Même avant la loi de 2004 excluant les adolescente portant foulard de l’école publique – violant ainsi leur droit fondamental à l’instruction – les groupes féministes établis n’acceptaient pas les femmes portant foulard dans leurs réunions. Elles avaient décidé, assez tôt, que ces femmes ne pouvaient pas être féministes, et même, qu’elles étaient contre tout ce que le féminisme représente. L’une des ironies de leur posture est qu’elle les a menées à essayer physiquement de sortir des femmes portant foulard d’une manifestation… pour le droit à l’avortement (2005) ! En 2003, les féministes blanches décidèrent que le foulard est un « symbole d’oppression », et seulement cela – et pour elles il va sans dire que porter un symbole d’oppression ne peut signifier qu’une chose : que vous êtes pour l’oppression.
Ces féministes blanches n’ont jamais mis en question ce qu’elles portent elles-mêmes. Seules les quelques féministes opposées à cette loi discriminatoire ont commencé à demander si les talons hauts, le rouge à lèvres et des centaines d’autres « signes de féminité » peuvent tout aussi bien être appelés des signes d’oppression. Les premières – les pro-loi – n’ont jamais non plus discuté des différents sens que l’on peut donner au même vêtement, ni demandé aux femmes portant le foulard quel sens elles donnent à celui-ci.

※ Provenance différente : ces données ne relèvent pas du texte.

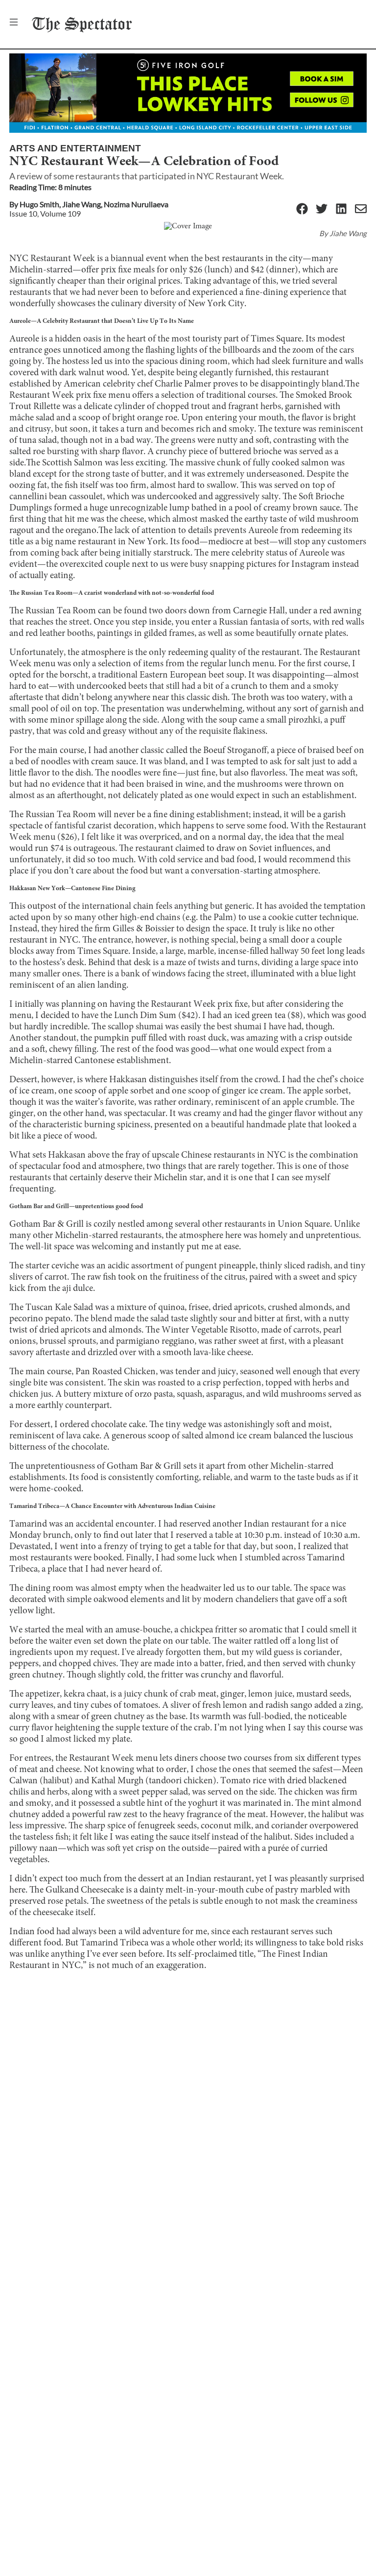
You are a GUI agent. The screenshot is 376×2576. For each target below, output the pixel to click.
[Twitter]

Ce mépris est contradictoire avec l’une de leurs positions principales : celui que ces femmes portent un foulard parce qu’elles y sont forcées par leurs hommes (maris, pères, frères), une position que l’on retrouve dans la loi elle-même : cette position est contradictoire en ce que, prétendant que les adolescentes sont forcées par leur famille, elles soutiennent une loi qui les renvoie dans ces familles jugées oppressives, justement en les excluant de l’école.
Si les féministes blanches voyaient vraiment les femmes portant le foulard comme des femmes opprimées, loin d’être une excuse pour les renvoyer de l’école et des mouvements féministes, ce devrait être une raison de les « prendre dans leurs bras ». L’attitude de ces féministes blanches pose une question : se voient-elles comme opprimées, ou estiment-elles qu’elles ont déjà surmonté leur oppression, et l’ont jetée sur le sol comme les serpents abandonnent leur vieille peau ? Voient-elles l’oppression comme quelque chose qui n’affecte que les « autres » femmes ? Se conçoivent-elles comme agissant non pour elles-mêmes mais pour d’autres femmes qui ne peuvent pas agir parce qu’elles sont « aliénées » ?
Le fait est qu’elles voient ces femmes portant le foulard comme des victimes consentantes de leurs hommes, et même comme des collaboratrices de ces derniers : en d’autres termes, comme des traîtres. Ou plutôt, comme des idiotes.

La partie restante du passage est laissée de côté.